▶ **Study text**
= = = = =

Another week of record-highs across equity markets: US indices weekly gains were thanks to upbeat economic data and dovish Fed’s commitment to support recovery; European markets gained despite the slow pace of vaccination while the FTSE100 posted the best weekly performance since early Jan as the country emerges out from lockdown. Among regional markets, Saudi Arabia’s Tadawul crossed the 10k-point for the first time since Nov 2014 last week and Abu Dhabi-based International Holdings Company was on a 13-day gaining streak (See Media Review) and Egypt fell on blue-chip sell-offs. The dollar retreated and had the worst week of the year; crude oil prices dropped, and gold price touched a 1-month peak last Thursday.
Weekly % changes for last week (8-9 Apr) from 1 Apr (regional) and 2 Apr (international).
- Factory orders declined by 0.8% mom in Feb (Jan: 2.7%), likely a result of the winter storms that hit parts of the country in the second half of Feb. Orders for non-defense capital goods excluding aircraft, a proxy of business spending, fell 0.9% in Feb.
- Producer price index excluding food and energy increased by 3.1% yoy in Mar (Feb: 2.5%). The headline PPI grew by 4.2% yoy and 1% mom – the largest annual gain since Sep 2011.
- Trade deficit in the US widened to a record high of USD 71.1bn in Feb (Jan: USD 67.8bn). Exports dropped by 2.6% to USD 187.3bn, with declines in exports of consumer and capital goods as well as food and services (especially travel). Imports dipped by 0.7%, mostly due to supply-chain constraints though imports of capital goods hit a record high.
- ISM services PMI jumped to 63.7 in Mar (Feb: 55.3), thanks to the pickup in business activity (69.4 from 55.5 in Feb), new orders (67.2 from 51.9) and employment (57.1 from 52.7).
- Markit services and composite PMIs gained in Mar, rising to 60.4 and 59.7 respectively (Feb: 59.8 and 59.5). Within the services PMI, new businesses expanded the most in 6 years and job creation was the quickest in 3 months.
- Initial jobless claims unexpectedly increased to 744k in the week ended Apr 3, rising from the upwardly revised 728k the prior week, with the 4-week average edging higher to 723.75k. Continuing claims provided the silver lining: it fell to 3.734mn in the week ended Mar 27 compared to the previous week’s 3.75mn.
- German factory orders grew by 1.2% mom in Feb (Jan: 0.8%), rising for the second consecutive month, supported by domestic orders (+4%). Orders from the EU nations were up by 2.7% though from the rest of the world dropped by 2.3%.
- Industrial production in Germany declined by 1.6% mom and 6.4% yoy in Feb (Jan: -2% mom and -4% yoy). While production of capital and intermediate goods declined by 3.2% and 1%, consumer goods nudged up by 0.2%.
- Exports from Germany increased by 0.9% mom and imports by 3.6% in Feb, shrinking the trade surplus to EUR 19.1bn (Jan: EUR 21.3bn). Exports to China increased by 25.7% yoy.
- Markit services PMI in Germany inched up to 51.5 in Mar (Feb: 50.8), with business activity rising for the first time in 6 months as lockdown restrictions were being lifted. Composite PMI ticked up by 0.5 points to 57.3, supported by a surge in manufacturing export orders while businesses’ expectations about future activity improved to a series-record high.

= = = = =

▶ **Data section**
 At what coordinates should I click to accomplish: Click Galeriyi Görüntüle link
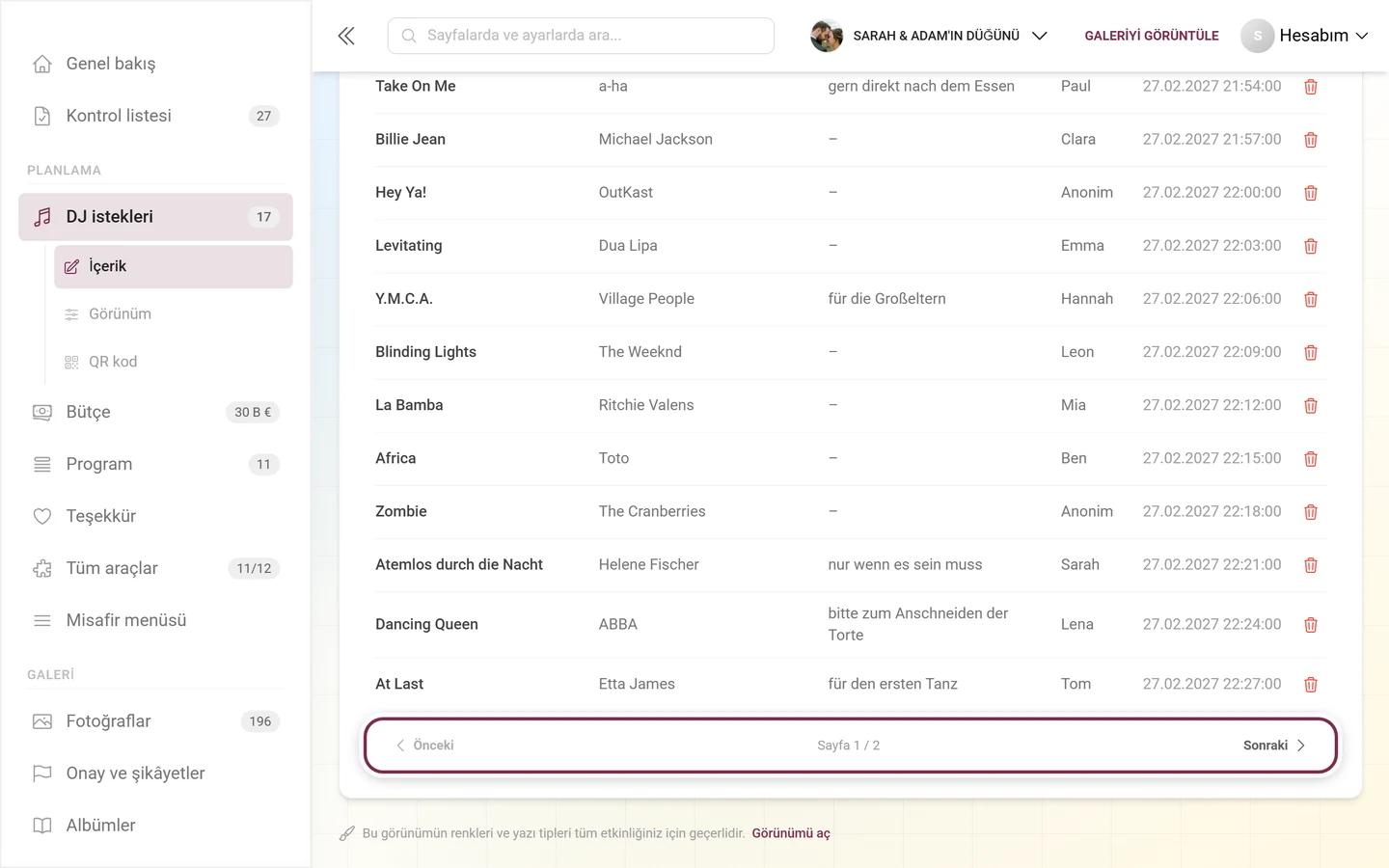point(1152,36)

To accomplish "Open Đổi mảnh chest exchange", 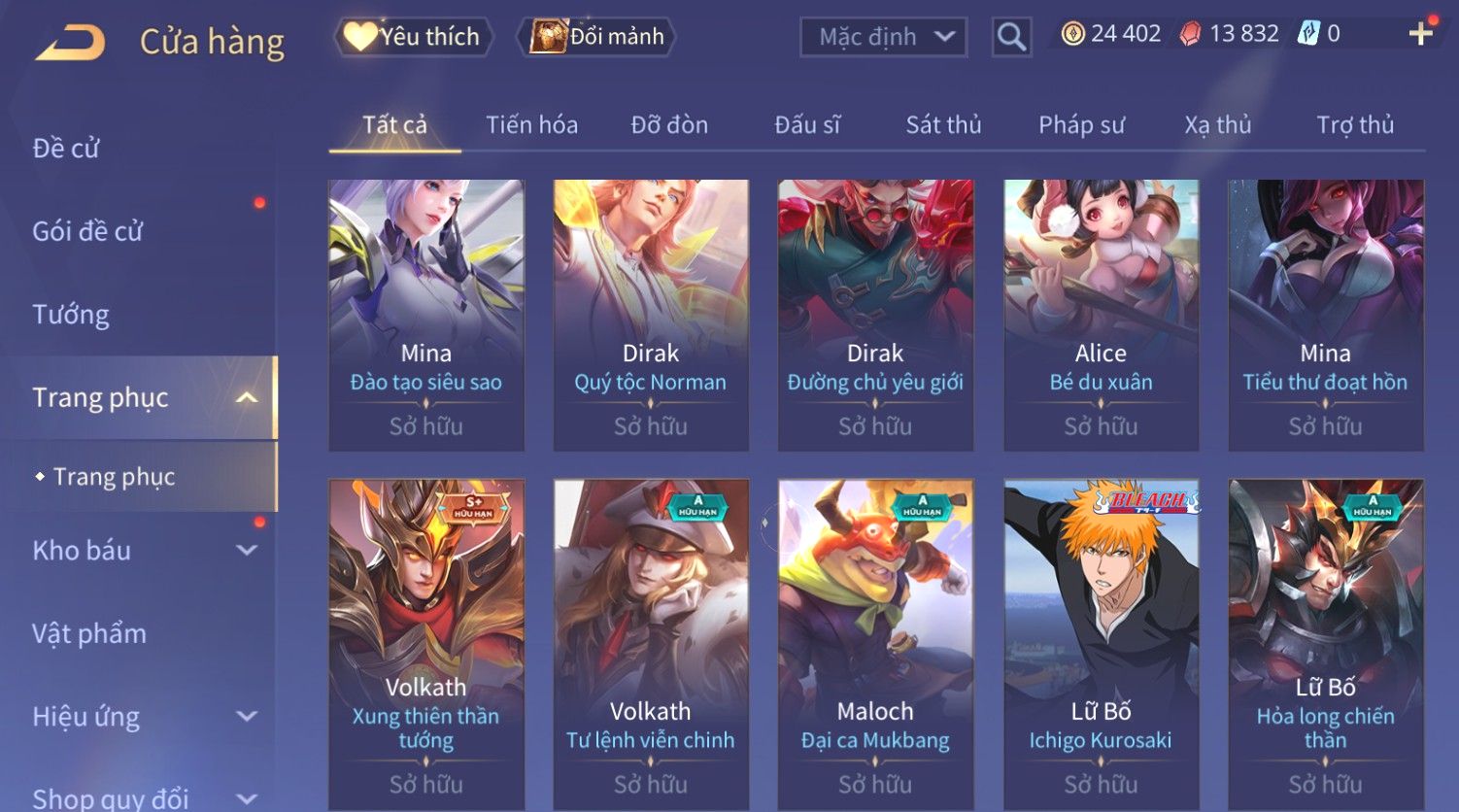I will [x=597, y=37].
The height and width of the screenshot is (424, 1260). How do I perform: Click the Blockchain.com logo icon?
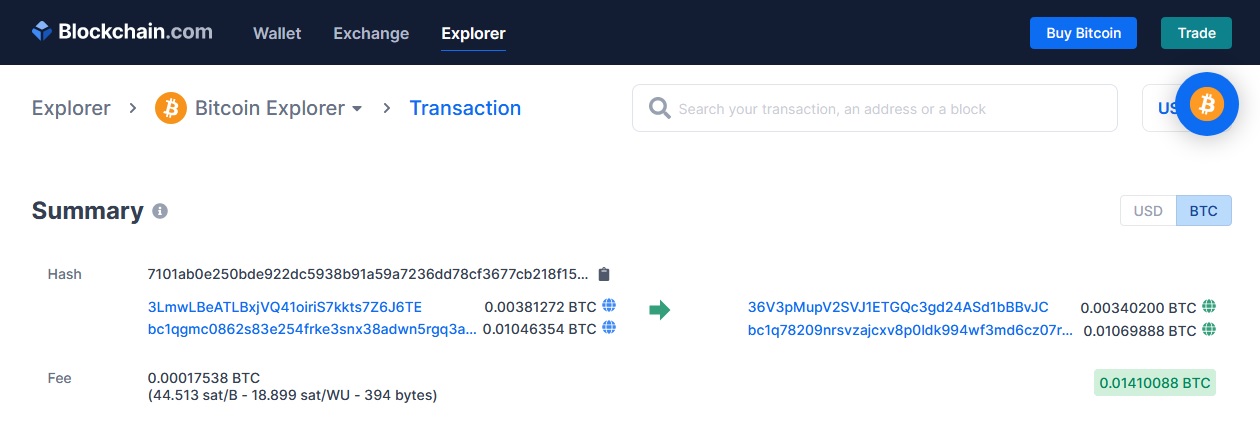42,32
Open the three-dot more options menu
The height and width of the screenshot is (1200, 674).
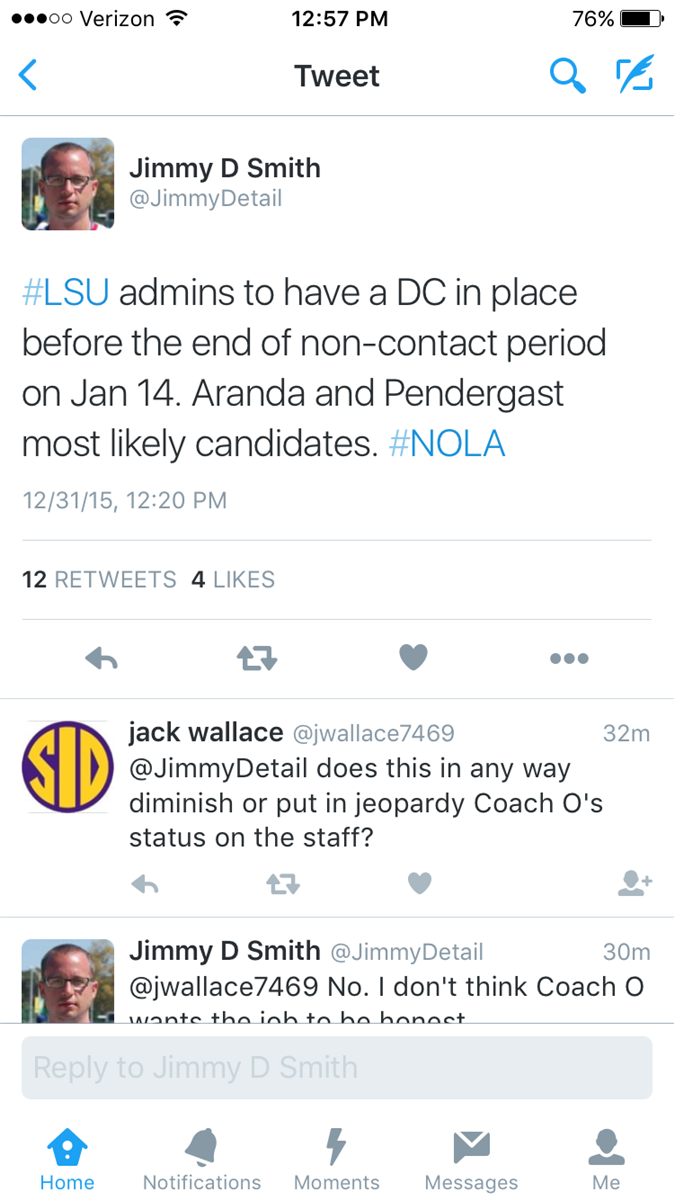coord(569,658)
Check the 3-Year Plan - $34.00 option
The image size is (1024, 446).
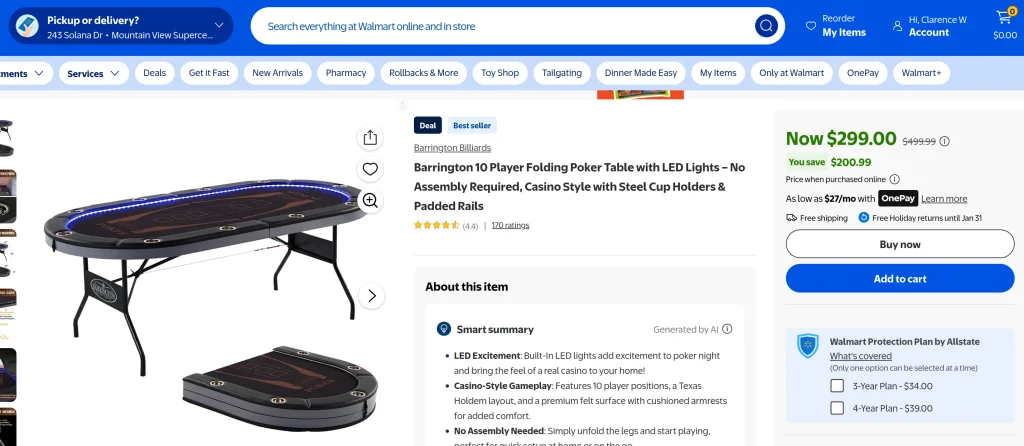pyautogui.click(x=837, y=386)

= = = = =

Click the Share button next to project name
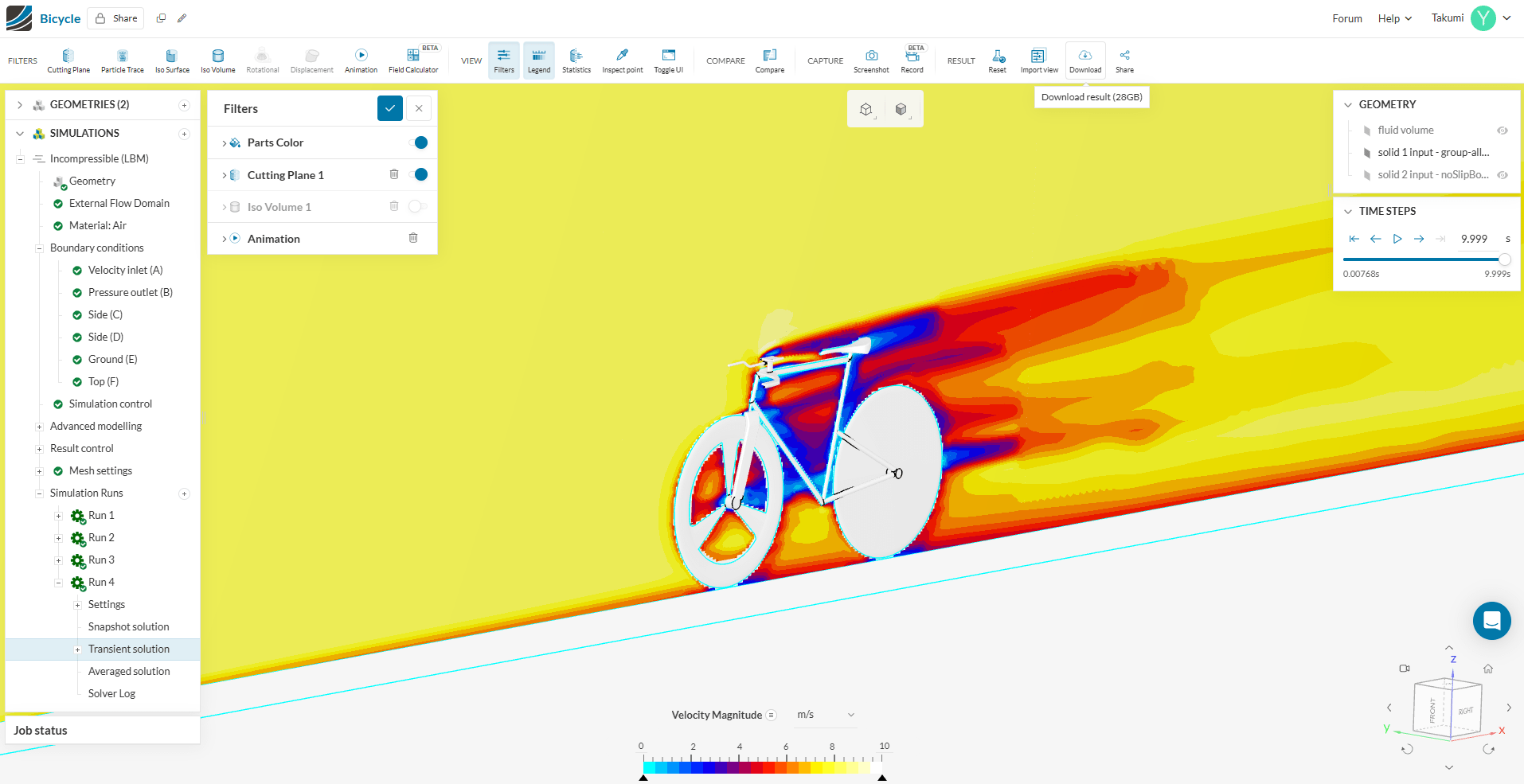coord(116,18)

= = = = =

▶ **Exercises to complete**
(a) Reproduce the weekly market review word for word, everything from "- Initial jobless" down to "dropped by 2.3%.".
(b) Name every German economic indicator that the weekly market review gives a figure for.
The listing that comes after the weekly market review is from a different source.

▶ **Answers by item**
(a)
- Initial jobless claims unexpectedly increased to 744k in the week ended Apr 3, rising from the upwardly revised 728k the prior week, with the 4-week average edging higher to 723.75k. Continuing claims provided the silver lining: it fell to 3.734mn in the week ended Mar 27 compared to the previous week’s 3.75mn.
- German factory orders grew by 1.2% mom in Feb (Jan: 0.8%), rising for the second consecutive month, supported by domestic orders (+4%). Orders from the EU nations were up by 2.7% though from the rest of the world dropped by 2.3%.

(b)
- Factory orders
- Industrial production
- Exports
- Imports
- Trade surplus
- Markit services PMI
- Composite PMI